_How to complete this task_:
Using the obituary, say whether each statement agrees with it: (a) Ruth qualified in dentistry at Queen's University Belfast in 1974; (b) Ruth was first made a professor at the University of Dundee in 2000; (c) Ruth edited Anna Freud: Selected Writings alone. Give yes or no for each, with the deciding words quoted exactly.

_Page extract_:
——

My wife, Ruth Freeman, who has died aged 67 of breast cancer, was a researcher, author, and teacher in dental public health. Unusually, she was also a practising psychoanalytic psychotherapist. In her public health role, much of her work focused on people being unable to access the dental care they needed.
Born in Glasgow, Ruth was the daughter of Joan (nee Goldblatt), a medical social worker, and Tom Freeman, a renowned psychoanalyst. Her formative years were spent at the groundbreaking Demonstration School, Dundee, where children were taught through a series of projects. After then attending Belfast Royal Academy, she began her dental training at Queen’s University Belfast, qualifying in 1974. After a master’s in dental public health at University College London, she returned to Queen’s as a lecturer and began her research in health promotion, working partly with young children frightened of the dentist. She was appointed the first female professor at Queen’s dental school in 2000.
Ruth trained in psychotherapy with her father and practised from the family home in Antrim.
In 2006 she became professor of dental public health research at the University of Dundee. Here her focus was on minority groups without easy access to dental care. She developed two nationally funded Scottish government programmes to improve the oral health of homeless people and those in prison. The work is continuing. She also set up her own psychotherapy practice at her home in Newport.
Ruth was a member of the British Psychoanalytic Council and a fellow of the Faculty of Public Health, Royal College of Physicians (UK). These overlapping interests motivated her focus on the needs of minority care groups. Drawn to the work of Anna Freud on children and adolescents, Ruth edited Anna Freud: Selected Writings (1998) for Penguin Classics, with Richard Ekins as her co-editor.
Ruth possessed the unusual qualities of making research fun and engaging both for her colleagues and the people she sought to help. She also wrote many books, including Psychology of Dental Patient Care: the Common-sense Approach (2000); Preparing for Dental Practice (2004), with Trevor Burke; and Communication in General Practice (2006).
She had recently written papers for an international research group on the social exclusion of many people through economic, political, cultural and individual factors. She was concerned that too many were not getting the oral healthcare that they needed, not only in developing but also developed societies. She had also completed a paper for the BMJ about emotional exhaustion in Scottish dental staff. She retired from her own practice in April and from the University of Dundee in August.
Outside her work, she was interested in gardening, pottery and pen-and-ink illustration.
Ruth and I first met at a dental conference in London and eventually married in 2014. She is survived by her brother, Robert, and me.

——

(Pixel coordinate grounding data)
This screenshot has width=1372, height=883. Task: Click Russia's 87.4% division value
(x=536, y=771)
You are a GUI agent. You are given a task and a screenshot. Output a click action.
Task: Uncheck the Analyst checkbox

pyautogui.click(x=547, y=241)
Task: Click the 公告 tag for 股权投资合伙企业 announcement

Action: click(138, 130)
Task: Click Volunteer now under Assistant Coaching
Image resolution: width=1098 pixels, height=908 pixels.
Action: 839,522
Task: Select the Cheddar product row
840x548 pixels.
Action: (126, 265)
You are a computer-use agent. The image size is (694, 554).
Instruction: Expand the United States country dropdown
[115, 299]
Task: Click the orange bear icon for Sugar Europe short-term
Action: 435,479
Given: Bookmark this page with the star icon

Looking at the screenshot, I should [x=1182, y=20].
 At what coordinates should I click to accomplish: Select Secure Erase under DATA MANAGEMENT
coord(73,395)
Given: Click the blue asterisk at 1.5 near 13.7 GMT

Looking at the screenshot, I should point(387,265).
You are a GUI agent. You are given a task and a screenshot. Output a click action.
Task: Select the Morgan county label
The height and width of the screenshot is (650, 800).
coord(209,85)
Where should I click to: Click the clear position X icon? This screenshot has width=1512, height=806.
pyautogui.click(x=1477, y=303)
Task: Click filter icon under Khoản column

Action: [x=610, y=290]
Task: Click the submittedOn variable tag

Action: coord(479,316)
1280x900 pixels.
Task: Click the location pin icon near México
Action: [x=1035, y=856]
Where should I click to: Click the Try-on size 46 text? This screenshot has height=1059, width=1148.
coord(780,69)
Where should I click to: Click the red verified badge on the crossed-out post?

——

_Solution to this problem_:
(a) Yes: "she began her dental training at Queen’s University Belfast, qualifying in 1974."
(b) No: "She was appointed the first female professor at Queen’s dental school in 2000." and "In 2006 she became professor of dental public health research at the University of Dundee."
(c) No: "with Richard Ekins as her co-editor."